This debate about names has been going on for a long time and no one ever seems to win.

In the period just preceeding independence and the one immediately after, it became fashionable among educated Africans to drop Christian names and replace them with African ones.

They were a diverse bunch: cultural warriors or purists, nationalists, revolutionaries (genuine or pseudo) and others disatisfied with their given names for whatever reason. But for all of them, the explanation was the same.

Their rejecton of their given names was a form of reclaiming and asserting their African identity. By doing this, they were also defining themselves and their aspirations on their own terms and not on European standards of excellence or achievement.

And so you get the famous Nigerian writer, Chinua Achebe, dropping Albert, the present president of Kenya, Mwai Kibaki, letting Emilio lie dormant, Kenya’s renowned novelist and political activist, Ngugi, rejecting James and adding Thiong’o to his name and Ugandan poet and cultural crusader, Okot p’Bitek,  deciding that Ezekiel was strange to Acholi ears and did not roll off their tongues easily.

Then anyone claiming revolutionary connections, however remotely, adopted purely African names. They became a sort of political signature.

Even the reactionary Mobutu jumped on the name-change bandwagon. He outlawed given Christian names in the name of African authenticity.

And so a whole generation of Africans in the 1960s and 1970s grew up in this period of recovery of Africanness through names.

That phase is now past. There is, in fact, a reversal. Africans, especially in the towns, have rediscovered  the need to give their children names from all over the world at baptism. The choice is different from the past.

The preferred names range from pop stars and sports celebrities to political icons and other famous people, from "nice” sounding European names to one syllable names from wherever.

So you get names like, Beckham, Ronaldo or Van Persie, Derrick, Ian or Boris. There are Clintons, Blairs, bur no Bush or Brown.

Reasons for the newer names are that they are cool, modern  and exciting. The traditional Christian names of saints are regarded as old-fashioned and boring, fit only for old people. No self-respecting young person would like to bear any such name.

This is what irks the parish priest of St Michael Parish. He thinks parents should give their children names of saints, people who led exemplary moral and upright lives, as inspiration to young people and role models for them to emulate.

Emulation of the lives of saints seems to be far from the intentions of most present day parents or their children, however. Their choice of names seems to indicate a growing secularism, especially among the urban middle class.

Their role models are not the saints who gave their lives for their faith, or were exceptionally kind to animals, or gave up wealth and privilege to lead a life of material deprivation, or devoted their lives to the service of the marginalised.

The people close to their aspirations are those making wealth, gaining fame for extra-ordinary achievements here and now, not in some misty, distant past.

## [RAW DATA]

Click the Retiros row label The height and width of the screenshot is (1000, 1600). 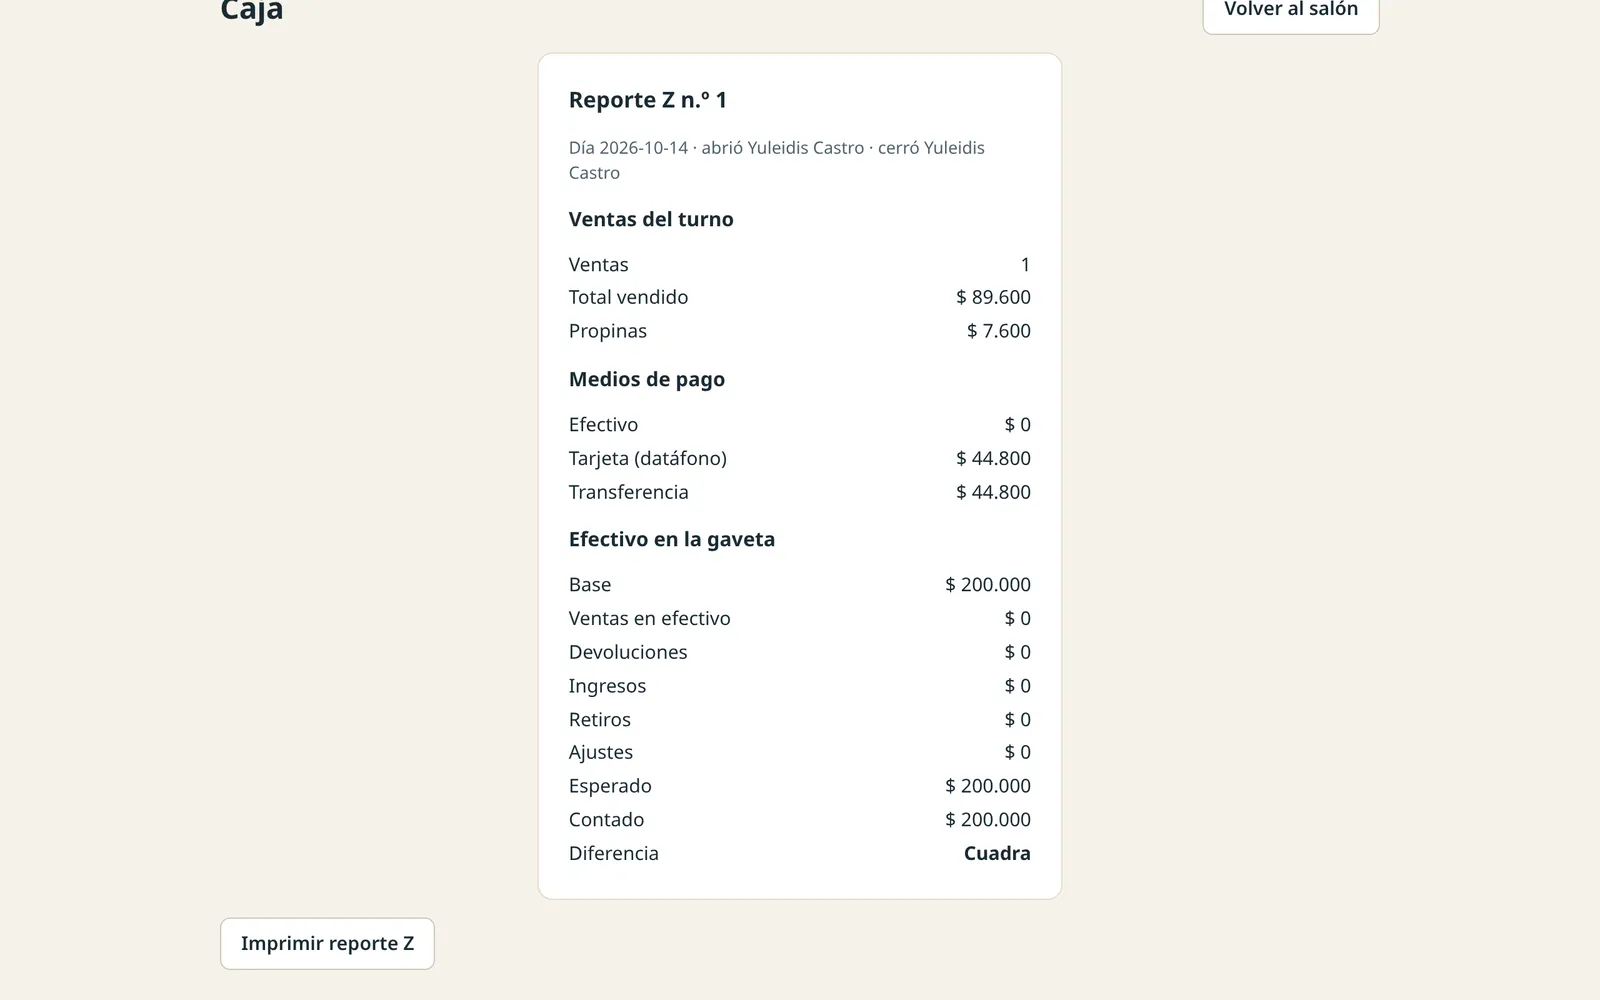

## [EXERCISE TASKS]
a – In the essay about African names, which given name did Okot p'Bitek decide was strange to Acholi ears?
b – Please continue the essay about African names, picking up after its last sentence.
The data has nothing to do with the essay about African names.

## [RESULTS]
a – Ezekiel.

b –
In this sense the choice of names reveals a lessening of the hold of religious influence and a growing secular culture. That is what concerns Fr Muvandimwe.

Even within Christian names there have been changes. The earliest Rwandan Catholics had longer Italian names. Their Protestant counterparts had names from the Old Testament. The Catholics "modernised” their names by using their French equivalent.

Thus, Benedicto became Benoit, Victoria, Victoire, Immaculata became Immaculee and Balthazar miraculasously changed to Ben. Among the Protestants, Jeremiah, Elijah, Ezekiel and Zephaniah have almost disappeared. Even such a distinguished name as Joseph ,with a direct link to God himself, is in danger of extinction.

I don’t hear many young people named Joseph.  Perhaps Minister Habineza will save it by popularising the short form, Joe.

This evolution affects Kinyarwanda names as well. The traditional Kinyarwanda names are fast disappearing, replaced by shorter ones that often make a personal statement of one form or another.

Some reveal the relationship (usually affectionate)  between parents and their children, or between parents, or with God. Others are a form of gratitude, or plea to the almighty, or a lament.

Some names like Kagame will survive because of the stature of the person bearing the name. There are probably more children named Kagame in the last twenty years than throughout Rwandan history up to twenty years ago.  Rwagatare will almost certainly disappear. Hopefully this column might keep it alive a little longer.

It is obvious that traditional Christian names are an endangered species. So are some Kinyarwanda names.The parish priest of St. Michael Parish has declared his intention to protect his own. May be he should join forces with others in what is clearly rearguard action.

They might form a "Traditional Names Protection Society” for this purpose. He, and whoever cares to join him, will not find it easy because names, Christian or otherwise, are going through an evolutionry process, and in typical Darwinian fashion, the dinosaurs will perish and the more adaptable, survive.